June 06 , 2025

The core issue remains that no real peace can occur until the two sides accept that there will have to be an Israel and a Palestine next to each other - Photo NBC
Gaza Still Bleeds
It’s been 20 months since the Gaza war started, and though it is no longer a campaign issue and has disappeared from college campus protests, the people of Gaza continue to bleed. It seems every day Israeli forces launch airstrikes or other actions that result in the deaths of scores of civilians. In one bombing 9 of 10 children in the same family were killed. According to the Gaza Health Ministry, 55,000 people have died, with over 120,000 wounded. Israel states that 400 of its soldiers have been killed in the fighting.
While the ongoing death toll is bad enough, Israel has compounded the misery by cutting off aid flows into Gaza for the last 90 days. Gaza has no capacity to provide for its own basic food needs, and widespread hunger is the inevitable consequence. Because no outside parties are allowed to make an on the ground assessment it is hard to say how close the enclave is to full blown famine conditions.
Who deserves blame for this intolerable state of affairs? Israel controls the aid flow and can allow it to resume whenever it wishes.

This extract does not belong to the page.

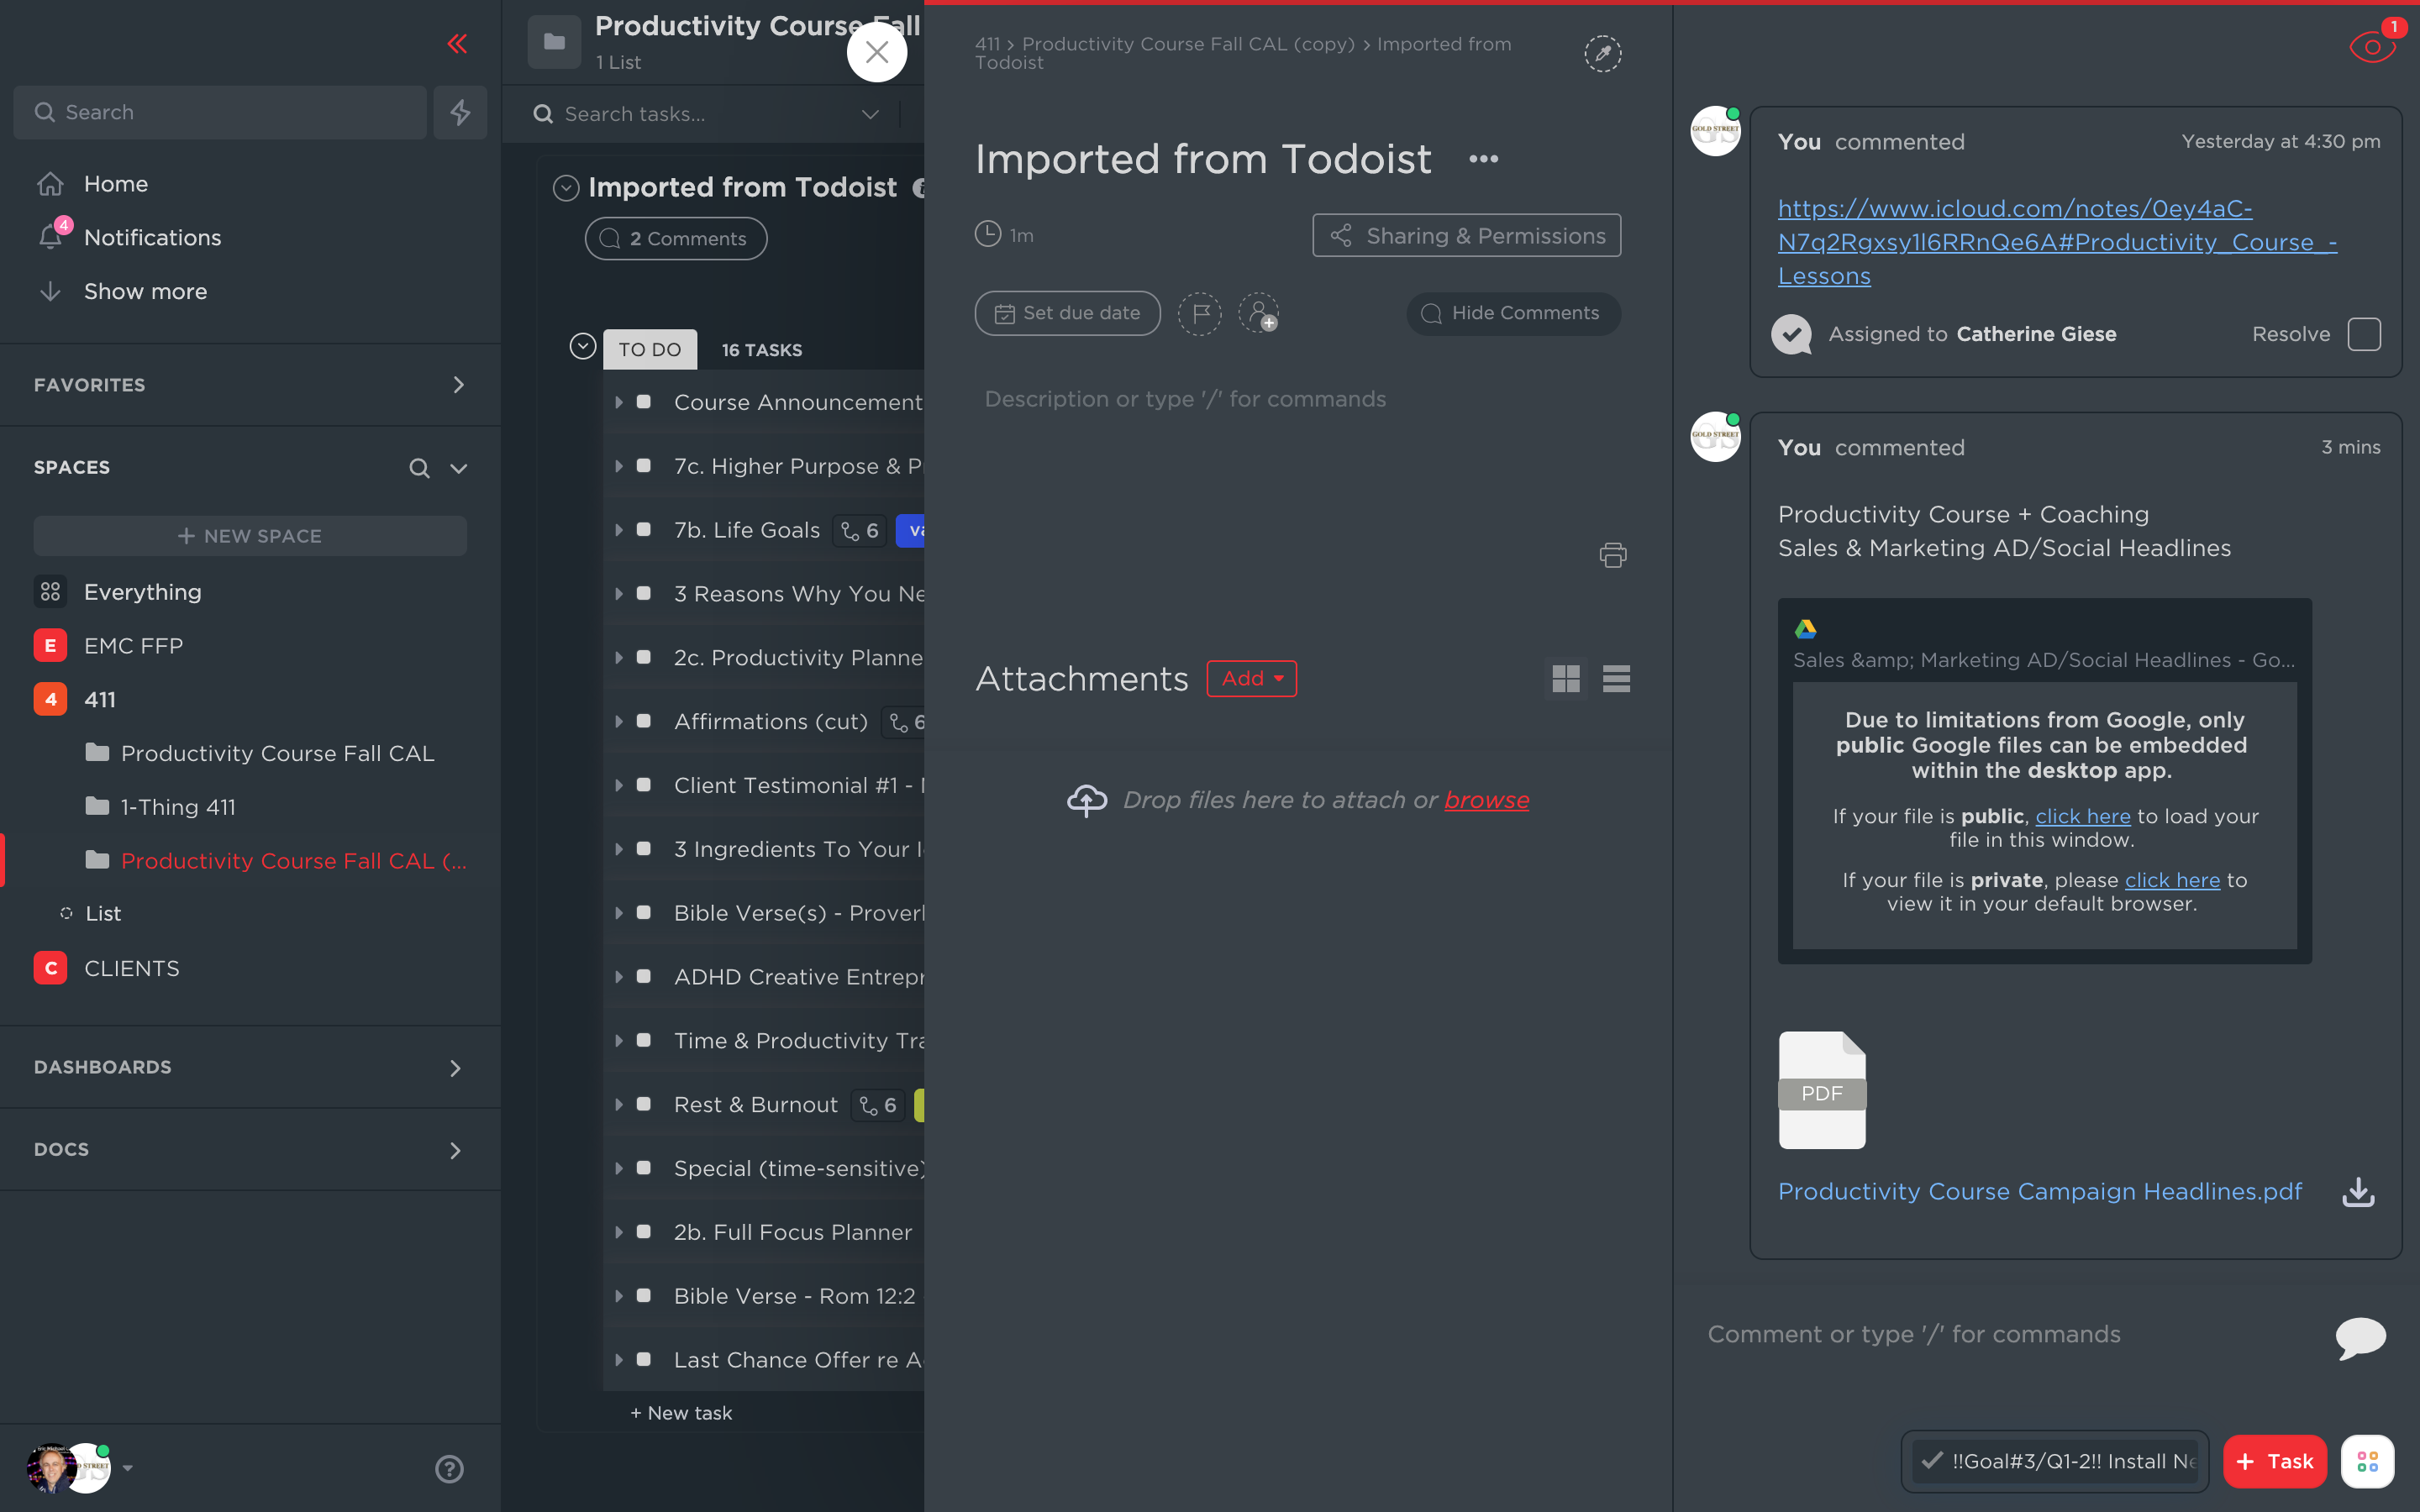Viewport: 2420px width, 1512px height.
Task: Open the Notifications menu item
Action: tap(152, 238)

The Israeli claim they are putting pressure on Hamas to give up its remaining hostages (perhaps 30 or so are believed to be alive and in Hamas captivity) and agree to a temporary ceasefire on terms Israel accepts. Hamas wants a permanent ceasefire and a withdrawal of Israeli forces from Gaza, an outcome that would leave them standing and in charge of the Gaza Strip. The Israelis don’t want to accept this, and want to have the option to attack Hamas again once it gets its hostages back.
Gaza itself is now a ruin. Most of the housing and other infrastructure has been turned to rubble. The civilian population has been swept to and fro as fighting moved from one portion of the Strip to another. It will cost tens of billions of dollars to rebuild, and the Palestinians do not have the money for that.
While Israel is directly responsible for the aid cutoff and starvation in Gaza, Hamas bears responsibility for launching this war back on October 7, 2023. When I first learned of the scale of the Hamas attack, it sickened me, not just for the carnage they inflicted on Israeli civilians, but from the certain knowledge I had that Netanyahu was going to flatten Gaza in response. What was Hamas even thinking when they launched their strike? In what way was this going to make life better for the Palestinians, end the occupation, or bring peace to that part of the world?
In the initial aftermath of the Hamas raid, world public opinion was against what Hamas had done, but Israel squandered much of that with the overwhelming violence of its response. Literally 1 out of every 50 Palestinians in Gaza has died, this would be like 6.6 million Americans being killed. In response an intense public condemnation of Israel spread across American college campuses. American Muslims were critical of the Biden administration not doing more to bring the war to an end by putting pressure on Israel.
While the critics of Israel certainly had reasons for their anger, they often lacked an understanding of the fundamental problem and what a real solution would look like. Chanting slogans like “From the River to the sea, Palestine will be free” may rhyme, but it leaves no place for Israel in the equation. Freeing the Palestinians from the occupation they have lived under since 1967 should be the priority of any friend of the Palestinian people, and should also be a priority of US foreign policy. But ending the occupation of the West Bank and Gaza must also come to terms with the reality that Israel must live next to Palestine, and not be replaced by it. The idea that Israelis will just get up and move “back” to Europe or Iran or Morocco is ludicrous. Israel is armed to the teeth and has a nuclear arsenal. It is not going to be overthrown by Hamas gunmen.
The core issue remains that no real peace can occur until the two sides accept that there will have to be an Israel and a Palestine next to each other, and that Palestine will consist of Gaza, the West Bank and East Jerusalem. The 700,000 Israeli settlers living illegally in the West Bank need to move back to Israel, or accept that their settlements become just normal towns in the state of Palestine if they insist on staying put.
If Hamas really cared about the Palestinian people, it would unilaterally ceasefire, free its hostages, and agree to have its fighters leave Gaza and go into exile instead of an Israeli prison. Gaza should be turned over to the Palestinian Authority, which currently runs the West Bank. The Palestinians should then have real elections to bring forth a leadership that can negotiate with Israel an end to this conflict. Israel needs to get rid of Netanyahu and also elect a leadership that is willing to make the hard choices to end this hundred year struggle.
Twice in the 2000’s the two sides came close to a final deal, but fell short, first at Taba in January 2001, and then at Annapolis in 2007. But in both cases the Israeli government was weak and lost power, and those who reject Palestinian statehood came into office, putting an end to those two attempts.